THE MANILA TIMES
Business Times p.B1
Thursday, September 24, 2004
http://www.manilatimes.net/national/2004/sept/23/yehey/business/20040923bus6.html
LEARNING & INNOVATION
By Moje Ramos Aquino
Life and a grueling hike
AS WE go on with our Journey on Entrepreneurship, let us derive lessons from mountain climbing that apply to life and business.
One energetic climber is 12-year-old Christina Eugenio de Guia, a.k.a. Chrissie, daughter of Vicky and Art de Guia and a Grade 7 pupil at Paref Woodrose. “The hike in Mount Makiling is like our hike in life. While I was hiking, I felt that the hike was really long.
Like the hike, I feel that life is so long, but in fact, it’s really short, and I take it all for granted. Also as I took one step at a time toward the peak of Makiling, it is like I was taking one step at a time toward my goal in life.
“Just like the limatik [leeches] along the way and the steep slopes in Makiling, there are also things which I fear of going through in life. But I always remember that I have my family and friends to fall back on if something bad happens, just like I could always rely on my group mates to watch my back during the hike. As the pathway gets steeper, the hike gets more exciting. My life is more exciting with challenges. The difference between life and the hike is that in life, I can never go back, albeit, I can only move on. In the hike I can take a turn here or there or turn back altogether, but in life, we can’t take things for granted because one day they might not be there anymore.”
In life as in business, Paul Newby, design team leader of TiVo Inc., said it succinctly, “Success is about maintaining the vision even through the most grueling details.”
Scott Kirsner, Fast Co. contributing editor, adds, “And yet TiVo has geneuine strengths. The company’s executive team, led by CEO Mike Ramsay, has been quick to change course in response to changes in the market and on Wall Street. The company continues to innovate on virtually every facet of the viewing experience—even on elements as mundane as the remote control. Earlier this year, TiVo abandoned ubiquity as an objective and decided to concentrate on one retailer.”
Chrissie continues, “People may think that it’s wrong that how come they should believe in what a 12-year-old has to say, that life really isn’t like that, that we never really achieve our goals and maybe even that one can never really acquire real friends who will always be there for them.

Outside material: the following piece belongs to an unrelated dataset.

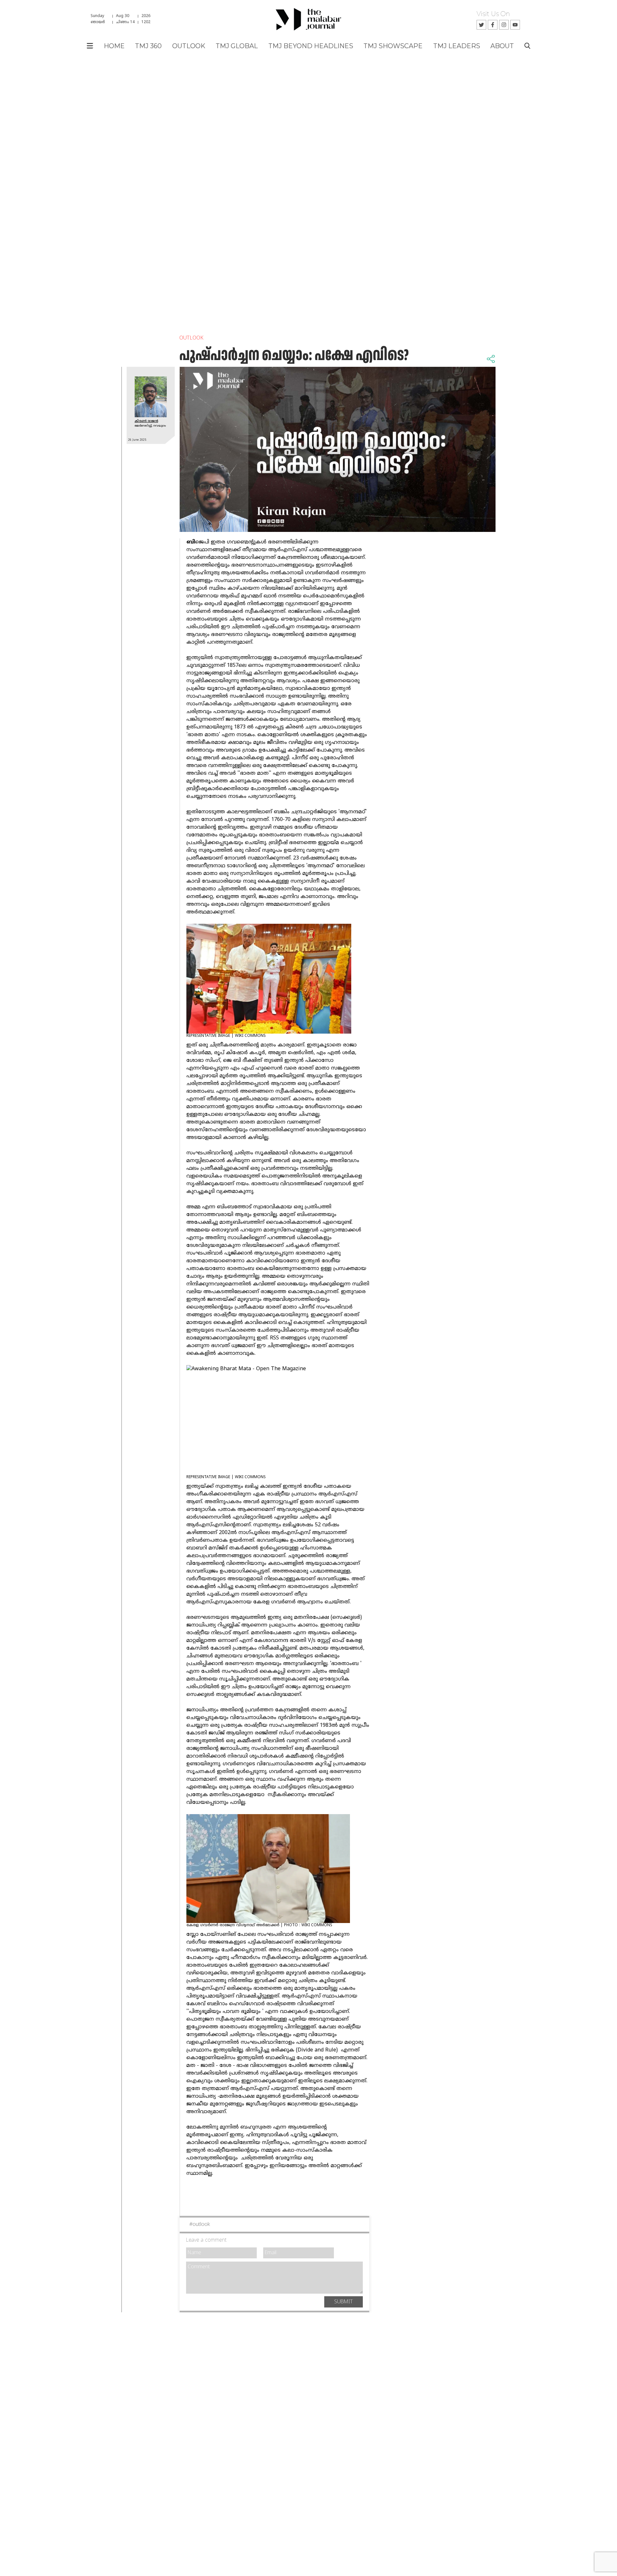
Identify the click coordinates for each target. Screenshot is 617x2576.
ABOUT (502, 46)
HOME (114, 46)
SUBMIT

But they’re wrong because people tend to overlook what’s in front of them. Instead, they look at things which they’re not capable of seeing and in the end, they’re never satisfied.
What we are looking for can be found right in front of us. We should just get on with our hike or our life.
After a while, the hike got really exciting because the pathways were getting steeper. That’s a lesson I learned from writing this essay.”
Kirsner explains that TiVo is a giant hard drive in a box that hooks up to your TV, a cable or satellite feed and, a phone line. TiVo can help you select shows that you like to record up to 60 hours of programming and watch later or put a live show “on pause” while you do something else—and return to it without missing a thing. TiVo can track what types of shows you watch frequently and suggest others that you might enjoy.
TiVo president Morgan Gunther concedes, “There are lots of cautionary tales where the inflection point came, the technology went mainstream, and the company that was there first couldn’t take advantage of it.
We know that we have to focus on execution if we want to stay on top of the market that we created. What does it take to take to get the mass market to adopt this technology?”
In life as in a hike, let’s heed this three guiding principles of TiVo: cut through the complexity; iterate, iterate, iterate; and the genius is in the details.